Capabilities
Competitive Bid Coordination — Commercial Roofing of Jacksonville
Capability
Capability
We help Jacksonville asset owners write roofing scopes detailed enough to run honest multi-contractor bid processes — with Florida Building Code wind-uplift requirements, coastal exposure specifications, and warranty path built into the scope before the first bid goes out.
Most commercial roofing bids in the Jacksonville market fail as competitive processes before the first contractor arrives on-site. The scope is too thin. One contractor quotes 60-mil mechanically attached TPO; another quotes 80-mil fully adhered. One includes manufacturer wind-uplift calculations for the building's Duval County exposure zone; another submits a generic scope with no Florida Product Approval documentation. One prices a 20-year NDL warranty path through a credentialed manufacturer inspection; another omits warranty coordination entirely. The building owner gets three numbers with no way to compare them — and the lowest number usually wins, regardless of what it actually buys.
My work in bid coordination starts before the RFP goes out. When a Jacksonville owner wants to run a competitive process — to satisfy lender procurement requirements, to keep an incumbent honest on a renewal cycle, or because the project is large enough to warrant it — we write the scope document that levels the playing field. Every bidder prices the same membrane thickness, attachment method, insulation stack to current Florida Energy Code minimums, flashing specification, wind-uplift fastener pattern for the building's specific ASCE 7-22 exposure zone, and warranty path. The bid tab becomes an apples-to-apples comparison rather than a guess about what each contractor's assumptions were.
We then participate as one of the bidders. The scope-writing work is part of how we do business in this market — not a fee-for-service engagement that creates an obligation to award the work to us. If another contractor wins on price or relationship, the building owner has still run a credible process. That is the outcome we are invested in, whether we build the project or not. Jacksonville's commercial real estate community is small enough that owners talk to each other. Running honest processes consistently is the only sustainable way to operate here.
What a Jacksonville Bid-Ready Scope Covers
A bid-ready commercial roofing scope for a Jacksonville building specifies at minimum: membrane product line and thickness (60-mil vs. 80-mil TPO, 60-mil EPDM, 50-mil or 60-mil PVC), attachment method and fastener pattern density designed against the building's ASCE 7-22 wind-uplift zone and exposure category for Duval County, insulation specification to Florida Energy Code IECC 2021 minimums (R-20 minimum for low-slope commercial, often R-25 or higher depending on occupancy), flashing specifications at all penetrations, drains, parapets, and equipment curbs by reference to the specified manufacturer's published detail library, Florida Product Approval numbers for all system components, warranty path with term and type, and closeout documentation requirements including photo log keyed to roof zone diagram, warranty registration, and maintenance contract.
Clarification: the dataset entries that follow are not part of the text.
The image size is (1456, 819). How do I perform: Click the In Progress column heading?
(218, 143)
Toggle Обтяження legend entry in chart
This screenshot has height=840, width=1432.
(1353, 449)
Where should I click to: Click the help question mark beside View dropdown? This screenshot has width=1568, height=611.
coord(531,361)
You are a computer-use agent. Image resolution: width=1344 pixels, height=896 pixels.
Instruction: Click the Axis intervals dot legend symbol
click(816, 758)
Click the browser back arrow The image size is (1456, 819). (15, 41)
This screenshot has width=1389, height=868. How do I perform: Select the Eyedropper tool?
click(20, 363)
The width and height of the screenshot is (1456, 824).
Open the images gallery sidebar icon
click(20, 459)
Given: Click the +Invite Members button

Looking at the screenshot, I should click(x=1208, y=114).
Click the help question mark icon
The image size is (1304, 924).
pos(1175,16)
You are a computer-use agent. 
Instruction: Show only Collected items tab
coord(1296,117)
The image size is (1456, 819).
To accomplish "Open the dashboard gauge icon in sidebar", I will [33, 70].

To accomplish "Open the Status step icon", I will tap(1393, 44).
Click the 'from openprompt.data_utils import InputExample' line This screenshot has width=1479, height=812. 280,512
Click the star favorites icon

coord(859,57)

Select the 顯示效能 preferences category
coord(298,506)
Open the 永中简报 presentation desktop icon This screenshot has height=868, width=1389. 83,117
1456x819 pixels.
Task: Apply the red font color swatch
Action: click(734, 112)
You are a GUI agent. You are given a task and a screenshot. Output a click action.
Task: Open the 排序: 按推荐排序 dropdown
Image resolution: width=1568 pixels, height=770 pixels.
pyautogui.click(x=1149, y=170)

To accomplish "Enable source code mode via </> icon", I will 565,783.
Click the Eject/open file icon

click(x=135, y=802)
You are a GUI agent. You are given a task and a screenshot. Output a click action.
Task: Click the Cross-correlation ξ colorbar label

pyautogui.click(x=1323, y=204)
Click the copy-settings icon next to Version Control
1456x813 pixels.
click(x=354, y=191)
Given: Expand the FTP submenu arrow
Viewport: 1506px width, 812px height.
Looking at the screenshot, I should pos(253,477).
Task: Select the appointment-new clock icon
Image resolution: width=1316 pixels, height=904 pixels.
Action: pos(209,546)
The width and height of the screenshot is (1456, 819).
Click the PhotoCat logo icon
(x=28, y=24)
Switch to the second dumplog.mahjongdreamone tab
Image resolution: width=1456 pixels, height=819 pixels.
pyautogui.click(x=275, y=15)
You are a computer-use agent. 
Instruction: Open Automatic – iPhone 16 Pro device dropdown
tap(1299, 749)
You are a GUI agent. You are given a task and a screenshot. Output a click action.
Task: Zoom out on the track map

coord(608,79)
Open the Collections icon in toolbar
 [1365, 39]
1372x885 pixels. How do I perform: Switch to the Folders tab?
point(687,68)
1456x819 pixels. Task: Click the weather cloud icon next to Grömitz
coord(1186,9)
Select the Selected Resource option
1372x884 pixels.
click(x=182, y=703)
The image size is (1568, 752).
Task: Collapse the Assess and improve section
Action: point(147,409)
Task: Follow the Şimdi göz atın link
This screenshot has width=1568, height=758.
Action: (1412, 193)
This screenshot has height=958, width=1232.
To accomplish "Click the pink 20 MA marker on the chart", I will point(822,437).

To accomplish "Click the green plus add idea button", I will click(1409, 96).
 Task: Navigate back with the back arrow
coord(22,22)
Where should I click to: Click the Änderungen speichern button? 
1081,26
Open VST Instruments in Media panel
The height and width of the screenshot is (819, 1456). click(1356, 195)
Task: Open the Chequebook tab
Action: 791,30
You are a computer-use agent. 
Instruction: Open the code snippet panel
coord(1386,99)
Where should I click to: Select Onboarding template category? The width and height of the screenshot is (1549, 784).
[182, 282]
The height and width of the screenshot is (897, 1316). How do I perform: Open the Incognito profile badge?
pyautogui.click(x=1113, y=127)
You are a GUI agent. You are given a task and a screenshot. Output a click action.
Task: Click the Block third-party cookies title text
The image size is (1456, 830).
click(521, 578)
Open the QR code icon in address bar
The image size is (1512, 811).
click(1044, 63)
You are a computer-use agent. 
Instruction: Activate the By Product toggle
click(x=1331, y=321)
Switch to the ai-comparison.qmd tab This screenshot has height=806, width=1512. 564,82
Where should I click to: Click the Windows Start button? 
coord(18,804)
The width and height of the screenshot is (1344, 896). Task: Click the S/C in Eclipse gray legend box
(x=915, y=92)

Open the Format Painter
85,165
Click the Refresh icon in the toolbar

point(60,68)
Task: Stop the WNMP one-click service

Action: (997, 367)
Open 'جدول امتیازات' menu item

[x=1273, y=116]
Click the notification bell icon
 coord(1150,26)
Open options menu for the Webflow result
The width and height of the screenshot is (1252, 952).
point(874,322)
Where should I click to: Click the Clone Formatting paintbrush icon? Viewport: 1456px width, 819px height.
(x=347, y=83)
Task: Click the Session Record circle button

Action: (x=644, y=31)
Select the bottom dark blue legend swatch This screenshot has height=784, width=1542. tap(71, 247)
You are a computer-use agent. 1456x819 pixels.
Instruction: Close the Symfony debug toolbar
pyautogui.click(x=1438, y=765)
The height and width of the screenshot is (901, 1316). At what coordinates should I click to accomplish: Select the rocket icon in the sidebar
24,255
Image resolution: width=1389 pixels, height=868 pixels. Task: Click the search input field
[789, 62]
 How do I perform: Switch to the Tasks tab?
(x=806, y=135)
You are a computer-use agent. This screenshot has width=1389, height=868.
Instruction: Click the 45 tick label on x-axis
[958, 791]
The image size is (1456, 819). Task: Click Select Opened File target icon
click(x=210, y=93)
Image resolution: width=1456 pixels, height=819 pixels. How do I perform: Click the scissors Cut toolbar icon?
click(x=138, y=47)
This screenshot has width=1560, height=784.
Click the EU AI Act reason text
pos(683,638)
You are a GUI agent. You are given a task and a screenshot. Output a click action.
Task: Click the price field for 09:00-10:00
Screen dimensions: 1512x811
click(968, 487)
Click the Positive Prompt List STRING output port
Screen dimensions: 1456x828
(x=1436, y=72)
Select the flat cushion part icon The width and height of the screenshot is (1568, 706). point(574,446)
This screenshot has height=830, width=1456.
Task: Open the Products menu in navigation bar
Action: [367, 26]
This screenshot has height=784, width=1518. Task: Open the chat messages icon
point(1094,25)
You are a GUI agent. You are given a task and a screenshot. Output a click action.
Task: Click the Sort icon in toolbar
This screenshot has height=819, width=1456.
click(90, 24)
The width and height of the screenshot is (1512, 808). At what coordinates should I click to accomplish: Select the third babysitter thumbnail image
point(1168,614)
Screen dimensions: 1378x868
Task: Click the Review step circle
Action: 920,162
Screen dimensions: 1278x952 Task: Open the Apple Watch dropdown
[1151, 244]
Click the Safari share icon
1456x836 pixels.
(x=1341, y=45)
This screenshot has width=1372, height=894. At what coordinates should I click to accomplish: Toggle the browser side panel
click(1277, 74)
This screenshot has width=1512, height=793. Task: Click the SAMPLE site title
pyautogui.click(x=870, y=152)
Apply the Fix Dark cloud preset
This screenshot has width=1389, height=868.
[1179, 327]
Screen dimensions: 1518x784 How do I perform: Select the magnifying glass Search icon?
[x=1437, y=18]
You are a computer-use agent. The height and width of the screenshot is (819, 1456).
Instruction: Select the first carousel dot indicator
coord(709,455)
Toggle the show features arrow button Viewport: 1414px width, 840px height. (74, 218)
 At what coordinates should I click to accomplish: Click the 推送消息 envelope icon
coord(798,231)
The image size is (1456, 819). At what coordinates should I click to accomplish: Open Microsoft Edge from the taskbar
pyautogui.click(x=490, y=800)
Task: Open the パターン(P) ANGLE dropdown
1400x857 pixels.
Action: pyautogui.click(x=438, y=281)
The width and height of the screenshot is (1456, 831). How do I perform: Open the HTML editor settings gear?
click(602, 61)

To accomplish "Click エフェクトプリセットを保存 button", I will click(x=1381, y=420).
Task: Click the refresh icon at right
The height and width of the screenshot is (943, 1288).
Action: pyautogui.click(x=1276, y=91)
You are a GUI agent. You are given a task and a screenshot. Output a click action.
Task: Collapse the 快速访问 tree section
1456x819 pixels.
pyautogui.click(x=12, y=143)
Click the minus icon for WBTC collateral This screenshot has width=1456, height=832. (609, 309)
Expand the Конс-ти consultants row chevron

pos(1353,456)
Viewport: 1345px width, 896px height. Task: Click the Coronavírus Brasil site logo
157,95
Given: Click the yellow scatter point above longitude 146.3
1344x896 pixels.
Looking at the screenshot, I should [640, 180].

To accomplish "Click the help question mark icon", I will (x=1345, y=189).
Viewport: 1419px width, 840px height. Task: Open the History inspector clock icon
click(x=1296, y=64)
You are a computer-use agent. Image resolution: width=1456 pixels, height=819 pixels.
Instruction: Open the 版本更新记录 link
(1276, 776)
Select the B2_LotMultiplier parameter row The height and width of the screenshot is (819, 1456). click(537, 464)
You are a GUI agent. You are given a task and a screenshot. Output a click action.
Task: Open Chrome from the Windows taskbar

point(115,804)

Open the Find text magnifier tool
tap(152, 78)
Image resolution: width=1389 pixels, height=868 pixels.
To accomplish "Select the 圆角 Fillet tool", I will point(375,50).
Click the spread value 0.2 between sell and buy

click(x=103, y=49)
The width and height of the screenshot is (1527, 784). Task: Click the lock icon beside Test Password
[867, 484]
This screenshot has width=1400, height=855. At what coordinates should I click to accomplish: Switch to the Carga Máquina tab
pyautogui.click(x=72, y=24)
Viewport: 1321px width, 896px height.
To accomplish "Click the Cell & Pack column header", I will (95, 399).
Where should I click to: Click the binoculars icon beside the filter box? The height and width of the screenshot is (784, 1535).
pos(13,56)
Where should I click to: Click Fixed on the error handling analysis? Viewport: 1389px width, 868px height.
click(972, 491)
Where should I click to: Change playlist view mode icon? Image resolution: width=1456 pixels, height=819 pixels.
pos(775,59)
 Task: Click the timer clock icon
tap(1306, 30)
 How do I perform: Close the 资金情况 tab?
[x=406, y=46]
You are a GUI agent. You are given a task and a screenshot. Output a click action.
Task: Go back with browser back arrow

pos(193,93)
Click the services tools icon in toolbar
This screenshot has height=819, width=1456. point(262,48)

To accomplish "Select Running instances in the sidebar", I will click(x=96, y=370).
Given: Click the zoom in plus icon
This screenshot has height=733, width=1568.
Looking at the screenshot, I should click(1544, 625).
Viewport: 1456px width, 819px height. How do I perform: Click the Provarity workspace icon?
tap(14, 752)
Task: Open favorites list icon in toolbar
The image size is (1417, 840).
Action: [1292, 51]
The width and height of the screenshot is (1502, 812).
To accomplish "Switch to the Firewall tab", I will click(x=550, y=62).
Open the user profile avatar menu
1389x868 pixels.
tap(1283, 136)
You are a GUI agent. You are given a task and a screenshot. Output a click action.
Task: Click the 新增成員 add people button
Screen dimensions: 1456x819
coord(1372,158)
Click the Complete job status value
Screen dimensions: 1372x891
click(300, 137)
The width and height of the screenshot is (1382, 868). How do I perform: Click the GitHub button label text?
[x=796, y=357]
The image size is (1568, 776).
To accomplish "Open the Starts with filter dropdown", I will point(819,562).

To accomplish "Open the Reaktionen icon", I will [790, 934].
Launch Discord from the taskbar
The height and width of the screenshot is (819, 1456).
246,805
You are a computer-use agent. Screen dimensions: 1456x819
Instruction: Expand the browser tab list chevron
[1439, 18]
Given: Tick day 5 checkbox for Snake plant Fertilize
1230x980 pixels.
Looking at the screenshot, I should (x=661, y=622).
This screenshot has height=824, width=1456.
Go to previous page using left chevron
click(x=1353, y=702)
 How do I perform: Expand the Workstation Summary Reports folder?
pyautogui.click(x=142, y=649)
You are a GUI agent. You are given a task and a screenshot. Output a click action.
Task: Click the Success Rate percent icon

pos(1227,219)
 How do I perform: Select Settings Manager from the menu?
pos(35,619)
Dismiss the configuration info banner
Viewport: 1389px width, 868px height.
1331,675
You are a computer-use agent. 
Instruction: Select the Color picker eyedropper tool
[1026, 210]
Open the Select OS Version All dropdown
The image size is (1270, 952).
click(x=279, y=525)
Jacksonville-specific scope items that out-of-market scope templates miss: corrosion-resistant fastener specification for buildings within three miles of the Intracoastal Waterway or Atlantic coast (stainless or hot-dip galvanized rather than standard carbon steel), aluminum or stainless drain assembly specification for coastal buildings, and the hurricane-season production sequencing requirements that govern tear-off work between June and October. These items shift installed cost but are not negotiable if the building is going to perform over its warranty term.
We also write the bid form — the table structure that forces all bidders to break out labor, material, permit fees, warranty premium, and closeout costs as separate line items. Lump-sum bids on Jacksonville commercial projects are not comparable; they conceal assumptions that only surface during change-order negotiations. A structured bid form exposes those assumptions before the contract is signed.
How We Participate as a Bidder After Writing the Scope
Once the scope document is issued to all bidders, we submit our own bid on identical terms. We do not see other contractors' bids before finalizing ours. We do not request last-look pricing or any preference in the bid evaluation. The process is the process.
Where we add value after bids come back: reference checking on contractors the Jacksonville owner does not have direct experience with. The Northeast Florida commercial roofing market includes a stable group of established local contractors, a rotating group of out-of-state contractors who arrive after Atlantic hurricane seasons and fade when the claim work dries up, and mid-size specialty contractors with variable track records on manufacturer warranty closeouts. We can tell owners honestly which contractors in the bid pool have closed out manufacturer NDL warranties on large Jacksonville commercial projects with documented manufacturer field inspections, and which ones have generated warranty-suspension notices from GAF, Carlisle, or Johns Manville in the Florida market. We do this reference-checking even when it favors a competitor — the alternative is a relationship in this market that is not worth maintaining.